This week I was supposed to be in a warm and sunny place visiting and having good time with friends. But the plans were cancelled and now here I am feeling duty-bound to write one more blog post. I could take the week off as originally planned but I don’t want to surrender too much to this bug. It can control my movements but not my pen, oops sorry, my keyboard.
Fighting a virus is so frustrating. It is not big enough to slap it or whack it. You can’t hose it down or blow it away. Invisible and tiny infiltrates everything. We close the door behind us as we come home and we may carry it inside with us. We look out the window wondering when it will invade our privacy but we can’t see anything. We wash our hands but it could be on our clothes and shoes. How do you escape such an intruder and stalker?
I could go on like that listing all the frustrating thoughts that come to mind, but I prefer to write down some loftier (oh, just poetic license) thoughts I made as this virus is taking more and more of a foothold in our daily lives.
We are first and foremost biological creatures. This is a virus attacking a species. It affects us, sickens us and kills us biologically. Time for us to think of ourselves as a species not as individuals or groups, or nations. It is in such moments we realize we are one and the same species and we need to defend us together, grieve together, recover together. We humans have done a horrible job exterminating countless species. This is the moment to reflect what that means when we ourselves feel that existential threat.
We are also social creatures. To endure and overcome the challenges and risks of our biological journey on earth, we created art, and literature, and culture and religion to find beauty and meaning as an antidote to our fears and the anxiety of our eventual end that we, better than any other species, are able to contemplate. But none of these we do alone. We share and enjoy them together. It is in sociality our species has found an instinct that increases our chances to survive. But now this social life we value is under attack. Our natural inclination to socialize puts us at risk and could kill us. Imagine if the biological balance between us and other forms of life were such that we had to give up our sociability. We would no longer be able to learn from each other or develop empathy for strangers. And we would not be capable to trust others to care for our offsprings, to feed us or defend us. We would not be the same species.

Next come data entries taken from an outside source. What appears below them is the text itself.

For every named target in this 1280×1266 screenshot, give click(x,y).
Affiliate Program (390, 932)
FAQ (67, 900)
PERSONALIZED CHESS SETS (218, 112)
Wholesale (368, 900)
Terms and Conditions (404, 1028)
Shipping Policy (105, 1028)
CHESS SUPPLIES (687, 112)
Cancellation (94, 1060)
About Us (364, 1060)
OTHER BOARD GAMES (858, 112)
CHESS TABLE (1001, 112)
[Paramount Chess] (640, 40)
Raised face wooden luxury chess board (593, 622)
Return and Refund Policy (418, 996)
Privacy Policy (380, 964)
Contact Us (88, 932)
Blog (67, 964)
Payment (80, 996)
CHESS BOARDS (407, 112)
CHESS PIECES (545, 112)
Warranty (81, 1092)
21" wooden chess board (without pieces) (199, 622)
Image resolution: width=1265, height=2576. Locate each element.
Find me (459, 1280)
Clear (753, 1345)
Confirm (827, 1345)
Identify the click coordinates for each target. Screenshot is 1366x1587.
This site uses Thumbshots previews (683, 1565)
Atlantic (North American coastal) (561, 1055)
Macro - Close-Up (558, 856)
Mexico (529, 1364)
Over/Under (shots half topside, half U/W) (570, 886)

Trust matters. Nothing is more important in our social life than trust. It keeps us together, establishing expectations of reciprocity, fairness and solidarity. Those who betray our trust we consider unworthy of interacting with us. In serious matters, societies often ostracize those who violate the unwritten rules of trustworthiness. In cases, like the one we face now, when we have to engage in collective behavior as pluribus not unum, we need to trust those who have the responsibility to lead the common effort and fight. We expect of them reliable information, transparency and unvarnished truth. As harmful as this virus is, it gives us the opportunity to judge the trustworthiness of our leaders and inform ourselves in future political decisions.
Science matters. Thanks to our developed brains, we humans can learn about the laws of nature and develop technologies and responses to natural forces. That helps us gain some – not total – control over our fate. We don’t have to wait and see what the course of the virus will be for our survival. We can counterattack it biologically as well. Funny, though, that our reliance in science increases when we face a clear and present danger that threatens us now not down the road. We are wired to have this strong response to present dangers. It would be even better if we could overcome our relative indifference to future risks, like those lurking due to climate change, and let science guide us. Being selective in our acceptance of scientific knowledge is not wise.
Character matters. The virus has the potential to kill us one at a time. But it will kill less of us if we show solidarity. A person’s character is tested in crises. We have to do the right thing not only for us but also for our fellow humans. We have to sanitize, stay home and keep our distance from others. We are not used to living like that. Our contemporary life is full of recreation and entertainment opportunities that take us away from home and mix us with many people, often strangers to us, in all sorts of interactions. How can we suspend this life style without feeling being out of our skin? But we need the temperance and perseverance to do it.
We have become a complex species. Not just a host to billions of biological cells, but also social players as well as cultural and spiritual beings wielding technology and interacting politically to organize the path of our finite lives. As such we can suffer or perish in many different ways because of our multifaceted nature. Biologically, socially, technologically, culturally, spiritually.
Or we can marshal all these constituents of our species and survive one more time and try again to become a better species for ourselves and the rest of the natural world.